Grade inflation, profs say, is no open-and-shut case

National debate over grade inflation was reinvigorated recently when officials at Princeton University proposed a drastic measure to limit the number of "A" marks awarded. Meanwhile, some Dartmouth professors have expressed concern about grades, despite the presence of established measures to curb the trend of higher scores.

"Well, I guess there's been a slight increase in the average GPA. And if we don't have a problem, we're approaching a problem," said environmental studies chair Andrew Friedland.

Friedland said he likes to have a spread of grades over students who take his class, and consistently keeps the median grade of his Environmental Studies 2 class at a B.

"I try to use grades to differentiate people in the class. I don't use them as punishments, but I try to reward the very best students with the highest grades," Friedland said.

Although Friedland said he did not feel compelled to raise the grades he gives, some professors said they feel some pressure to give higher grades to meet student expectations.

"Some students expect that if they work hard they will get an A. While hard work is certainly part of the recipe, it's not the only thing," earth sciences professor Leslie Sonder said.

According to Sonder, whose Natural Disasters class had a B-minus median grade last summer, "The problem with grade inflation is that it makes it difficult to compare people's performance, both within Dartmouth, and to compare Dartmouth grades to other institutions."

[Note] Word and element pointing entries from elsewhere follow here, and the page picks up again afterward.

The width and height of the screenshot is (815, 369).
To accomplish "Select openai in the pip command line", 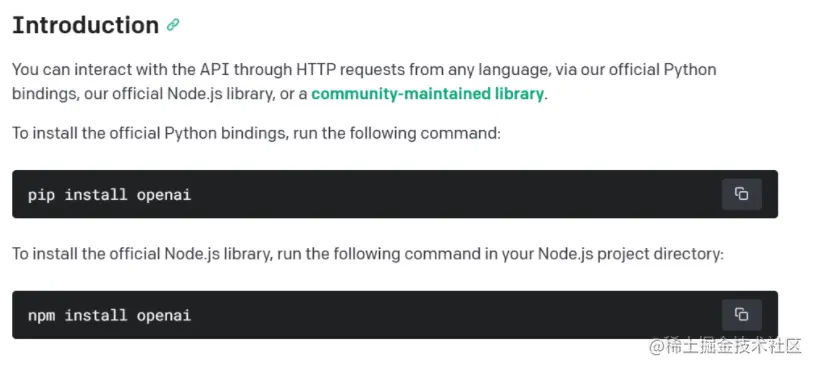I will coord(164,195).
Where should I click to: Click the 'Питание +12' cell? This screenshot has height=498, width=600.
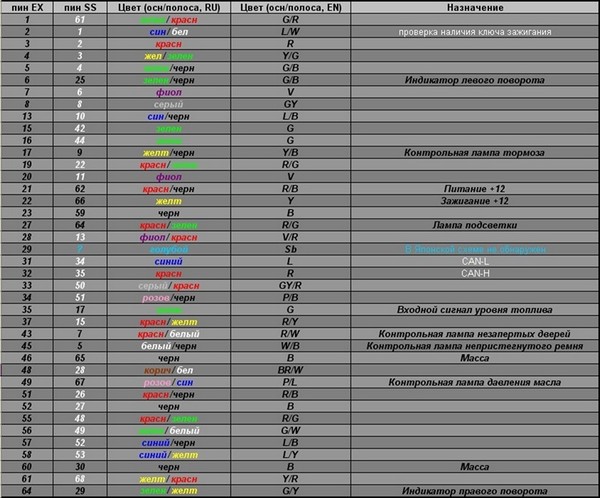click(x=474, y=188)
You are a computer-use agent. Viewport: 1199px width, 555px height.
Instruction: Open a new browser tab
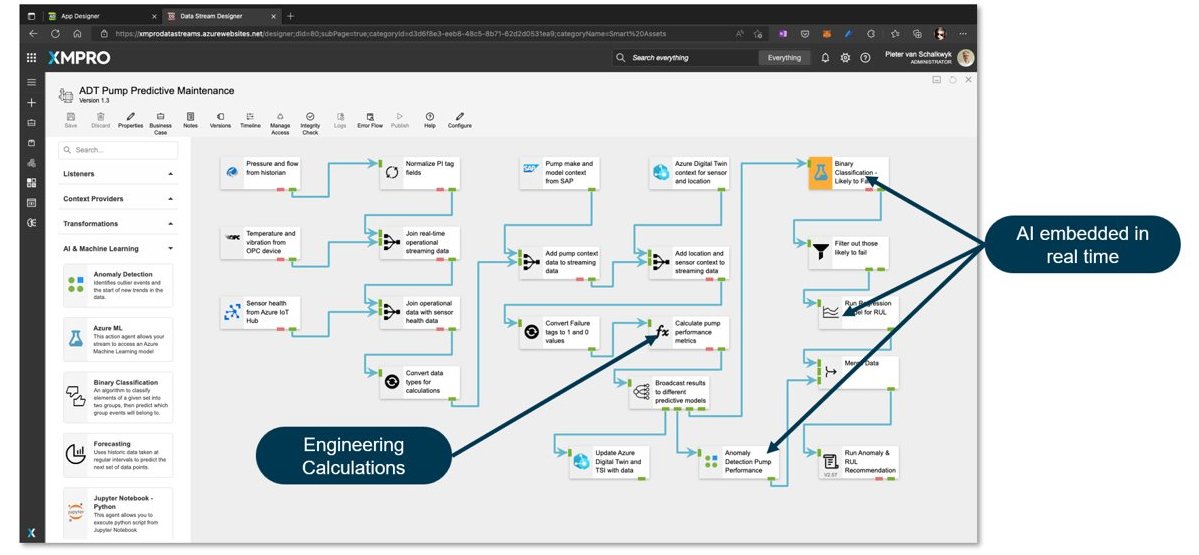(x=291, y=16)
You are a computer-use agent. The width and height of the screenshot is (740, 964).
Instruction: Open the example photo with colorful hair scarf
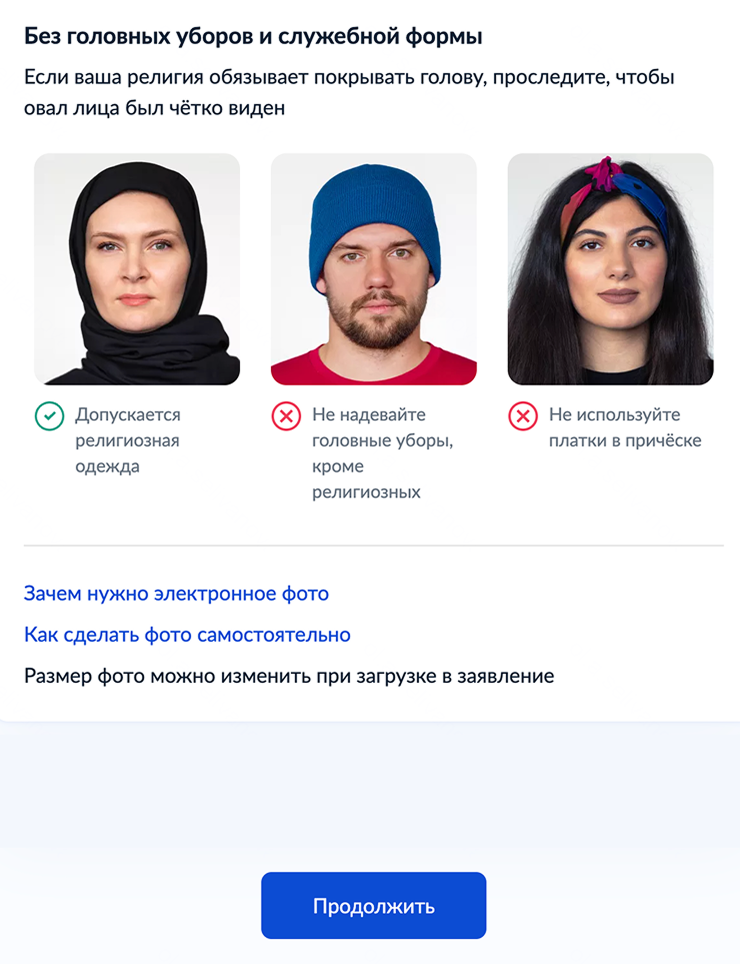610,269
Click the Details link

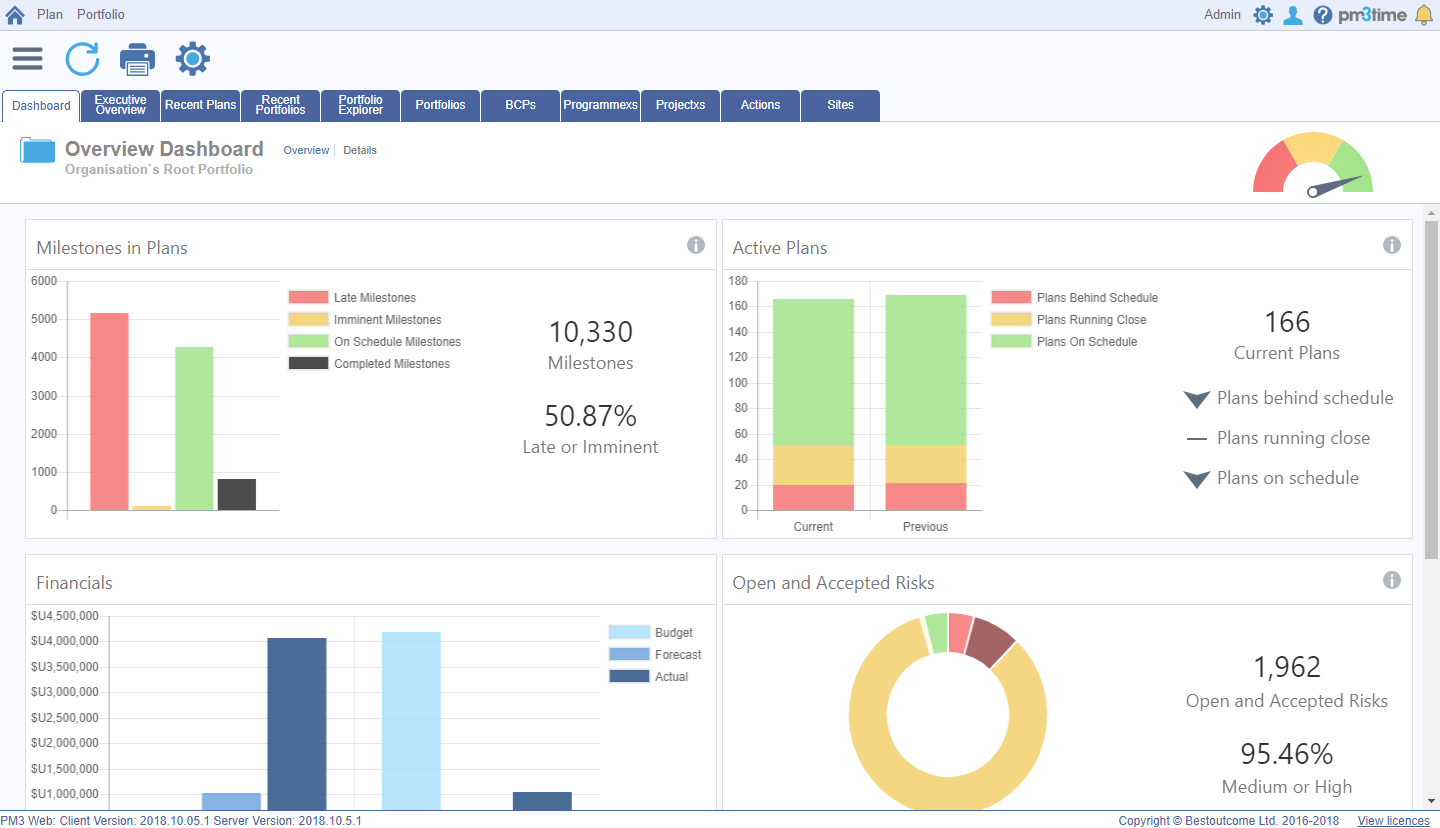(360, 150)
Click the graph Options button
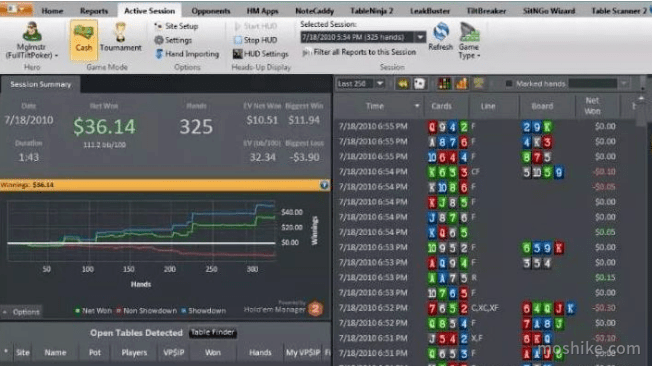652x366 pixels. [x=22, y=312]
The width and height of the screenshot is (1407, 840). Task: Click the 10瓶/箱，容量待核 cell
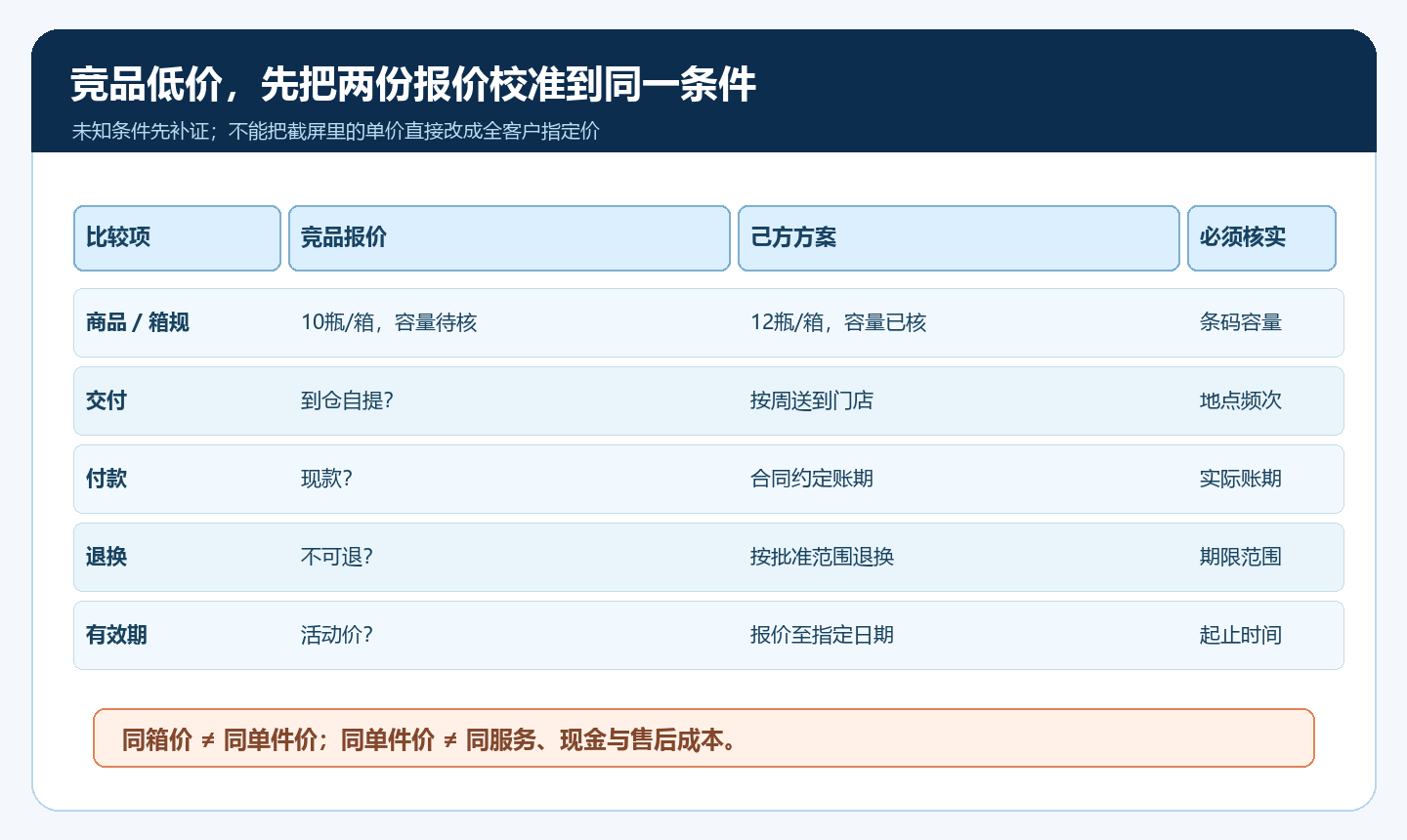tap(389, 322)
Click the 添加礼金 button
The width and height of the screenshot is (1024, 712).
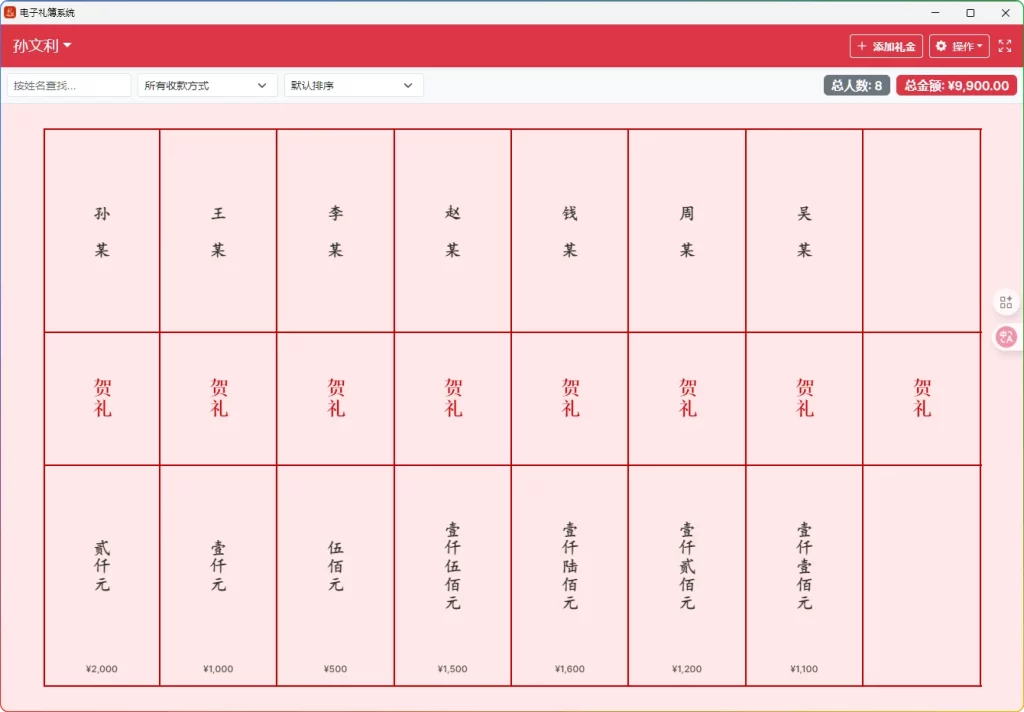(x=886, y=45)
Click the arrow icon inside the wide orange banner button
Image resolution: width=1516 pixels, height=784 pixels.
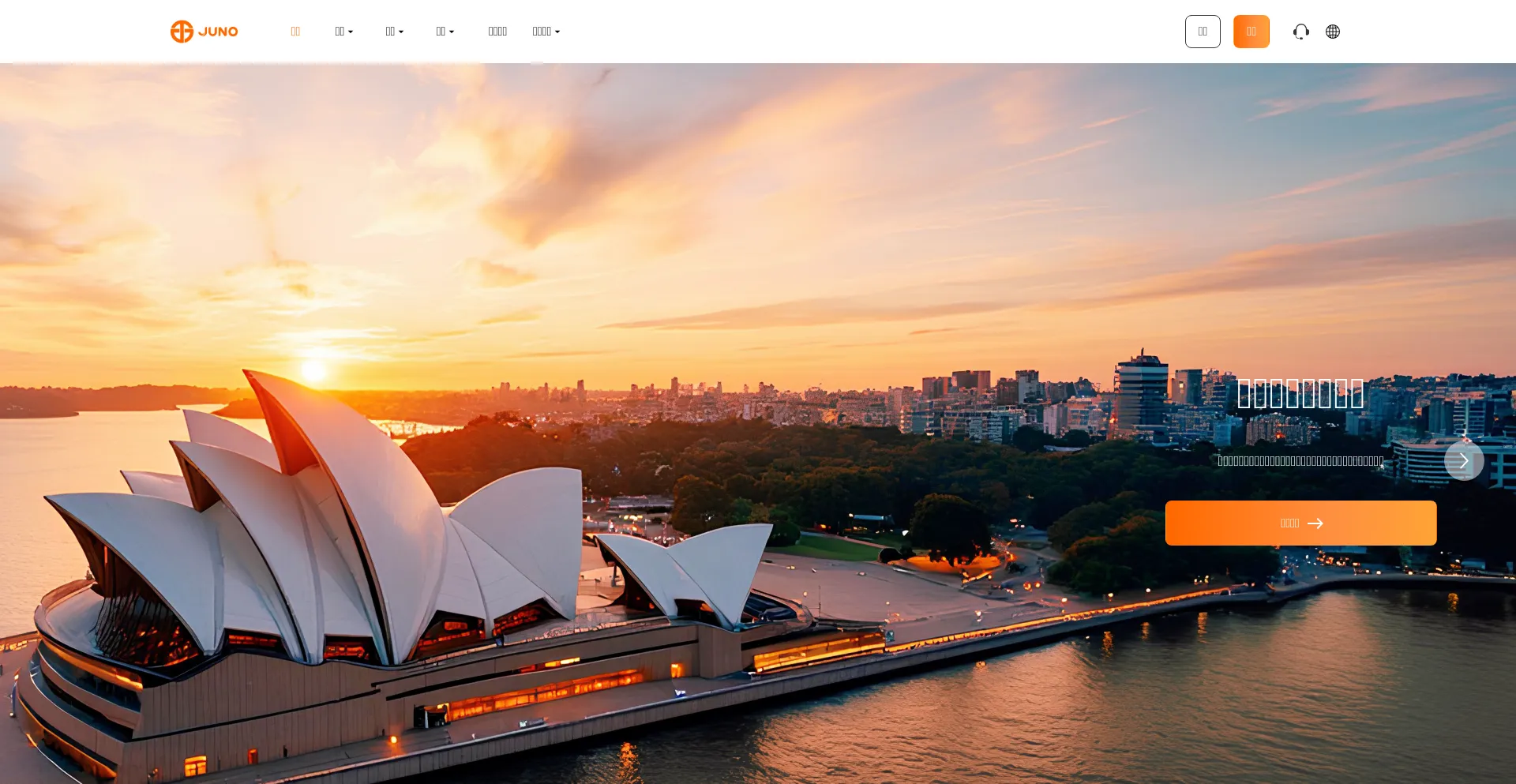pyautogui.click(x=1315, y=523)
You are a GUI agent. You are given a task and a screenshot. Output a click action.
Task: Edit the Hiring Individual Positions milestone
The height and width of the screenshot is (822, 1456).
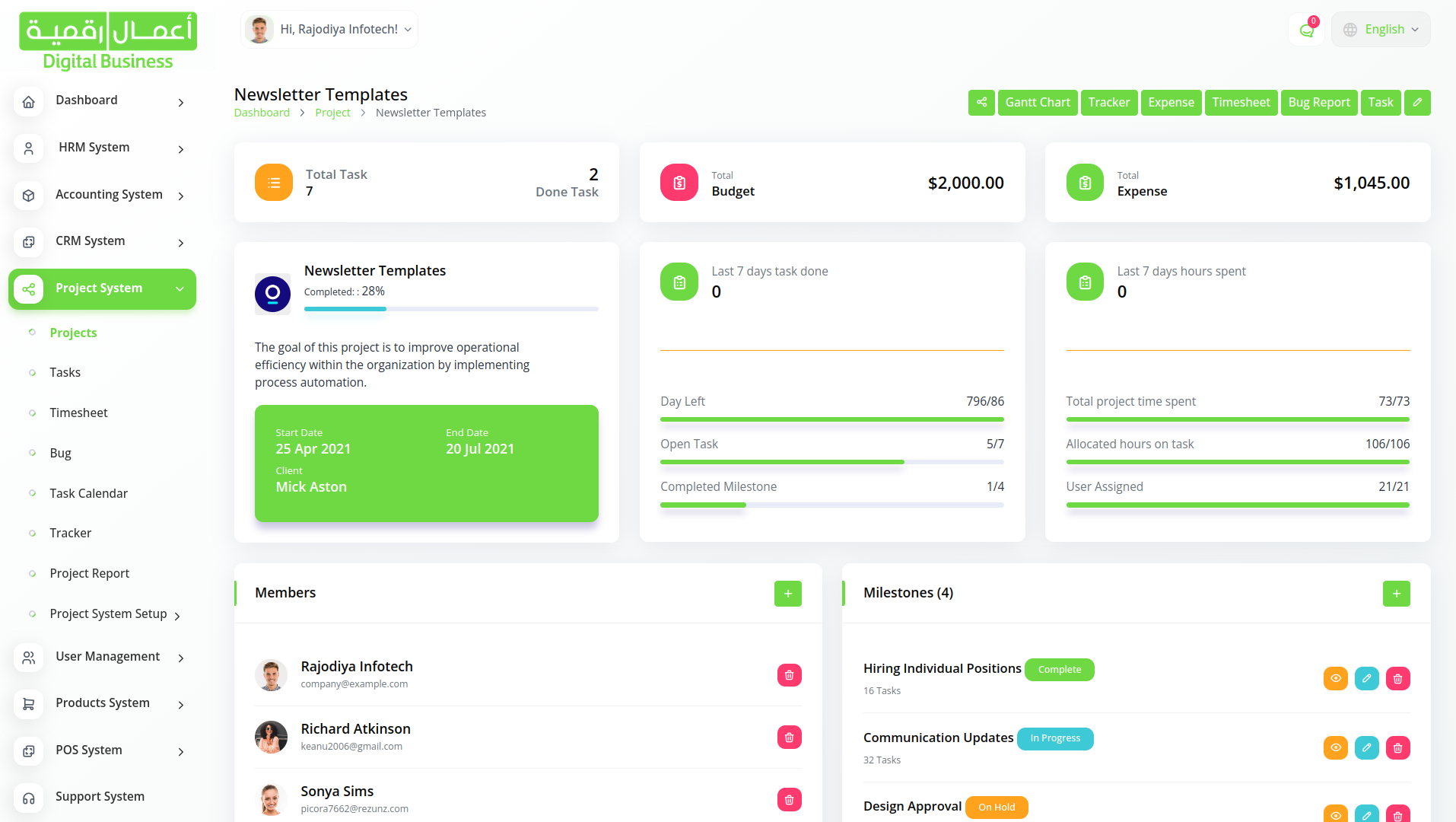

But, grade inflation is not a new phenomenon for the College. Grades have been rising at Dartmouth since the 1970s.

According to philosophy professor Bernard Gert, grade inflation exists in that Ds and Es are no longer commonly given out.

"We just changed the name of Ds and Es, [which are now] just there almost for flagrant non-application, but the normal grade scale is from C up," Gert said.

Gert, who has been teaching at Dartmouth since 1959, also remembered a time approximately 30 years ago when the College encouraged the practice of raising student grades.

"There was an official encouragement of grade inflation, because Dartmouth students were complaining that things were unfair because their grades did not reflect their standing vis-a-vis students at other schools," Gert said. "About five or 10 years after that, there was a worry that this advice was taken too much to heart."

In 1994, the faculty reacted to rising grades by voting to include the median grade of most classes on student transcripts, a practice Gert has recommended to other institutions. Sonder agreed that the median grade reporting system has been helpful in curbing the grade inflation trend on campus.

Gert said the system works because "an A in a course in which everybody gets As is no better than a B in a course in which everybody gets Bs."

Earlier this month, Nancy Malkiel, Princeton's dean of the college, proposed a measure which would restrict the amount of A-range grades to 35 percent of the total grades distributed, a decrease from last year, when 47 percent of grades at the school were As or A-minuses.

As for instituting new grading systems, Gert warned that the way professors judge student performance becomes an ingrained practice that new policies are difficult to change.

"You just develop internal standards, and I would think those internal standards are what determine how you grade. And it would be extremely hard to change that," Gert said.